- 設定課題 A -
後に示す抜粋の内容を2文で要約せよ。

- 抜粋 -
____

さて鬼貫の窮迫說は『芭蕉翁頭陀物語』に述べる小說的構想が災の源をなしたが、涼帶にしても導引としての鬼貫を考へる際、世の通念に從つた迄のことであらう。


鬼貫論 山崎喜好 著筑摩書房 1944年
鬼貫論 山崎喜好 著筑摩書房 1944年

 え? 鬼貫?

 と一瞬迷ったが、

 やはり、

俳句文芸の楽園 飯田蛇笏 著交蘭社 1935年

 どうも正岡子規だ。

 芥川と同じ蕪村の句「お手打の夫婦なりしを衣更へ」を引き合いに出して「小説的な句」と言っているようなので、ここはもう誤魔化しようもない。

 そう気が付いてみると「三百年」と云ってみたり、『芭蕉雑記』の攻撃目標は子規だ。その構図は芭蕉を無視した蕪村をとことん叩く姿勢と同じものだ。つまり芥川の『芭蕉雑記』は正岡子規の『芭蕉雑談』に対抗して書かれているのではなかろうか。

____

[項目位置のリスト]
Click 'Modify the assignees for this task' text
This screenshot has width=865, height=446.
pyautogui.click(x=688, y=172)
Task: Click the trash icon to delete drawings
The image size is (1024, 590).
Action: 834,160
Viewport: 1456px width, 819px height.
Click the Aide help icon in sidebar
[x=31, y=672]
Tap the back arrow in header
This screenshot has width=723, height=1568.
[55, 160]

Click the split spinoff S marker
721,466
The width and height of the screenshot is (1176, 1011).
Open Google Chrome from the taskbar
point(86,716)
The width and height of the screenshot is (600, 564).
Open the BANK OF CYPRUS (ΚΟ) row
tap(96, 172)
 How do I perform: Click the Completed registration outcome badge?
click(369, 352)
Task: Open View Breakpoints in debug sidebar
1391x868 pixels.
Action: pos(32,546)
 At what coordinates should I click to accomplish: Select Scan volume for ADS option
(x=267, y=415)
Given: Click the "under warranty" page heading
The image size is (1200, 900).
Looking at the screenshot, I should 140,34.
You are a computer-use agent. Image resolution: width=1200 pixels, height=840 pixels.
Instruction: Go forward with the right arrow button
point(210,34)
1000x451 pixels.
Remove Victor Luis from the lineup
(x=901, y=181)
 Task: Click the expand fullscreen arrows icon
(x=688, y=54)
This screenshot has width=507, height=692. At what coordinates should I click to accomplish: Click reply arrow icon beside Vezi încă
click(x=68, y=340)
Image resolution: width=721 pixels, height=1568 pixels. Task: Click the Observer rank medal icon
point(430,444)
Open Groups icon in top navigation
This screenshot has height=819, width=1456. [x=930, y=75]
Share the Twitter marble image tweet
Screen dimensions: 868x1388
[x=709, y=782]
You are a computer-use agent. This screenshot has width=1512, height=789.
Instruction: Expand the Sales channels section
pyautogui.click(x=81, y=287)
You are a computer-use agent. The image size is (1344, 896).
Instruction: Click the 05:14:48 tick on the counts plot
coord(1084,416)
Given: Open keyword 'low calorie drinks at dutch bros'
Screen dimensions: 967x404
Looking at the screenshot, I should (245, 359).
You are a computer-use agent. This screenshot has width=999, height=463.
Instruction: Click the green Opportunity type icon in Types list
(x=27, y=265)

____

- 設定課題 B -
上のリストのうち、「Open Groups icon in top navigation」を含む行から始めて「Looking at the screenshot, I should (245, 359).」を含む行までを、空行を除いてMarkdownの表に整理せよ。列名は「番号」と「内容」とし、行番号とその行を並べること。

- 解答 A -
正岡子規が芥川と同じ蕪村の句「お手打の夫婦なりしを衣更へ」を引いて「小説的な句」と言っているらしいことから、『芭蕉雑記』の攻撃目標は子規だとされている。さらに、芥川の『芭蕉雑記』は子規の『芭蕉雑談』に対抗して書かれたのではないかと推測されている。

- 解答 B -
| 番号 | 内容 |
|---|---|
| 1 | Open Groups icon in top navigation |
| 2 | This screenshot has height=819, width=1456. [x=930, y=75] |
| 3 | Share the Twitter marble image tweet |
| 4 | Screen dimensions: 868x1388 |
| 5 | [x=709, y=782] |
| 6 | You are a computer-use agent. This screenshot has width=1512, height=789. |
| 7 | Instruction: Expand the Sales channels section |
| 8 | pyautogui.click(x=81, y=287) |
| 9 | You are a computer-use agent. The image size is (1344, 896). |
| 10 | Instruction: Click the 05:14:48 tick on the counts plot |
| 11 | coord(1084,416) |
| 12 | Given: Open keyword 'low calorie drinks at dutch bros' |
| 13 | Screen dimensions: 967x404 |
| 14 | Looking at the screenshot, I should (245, 359). |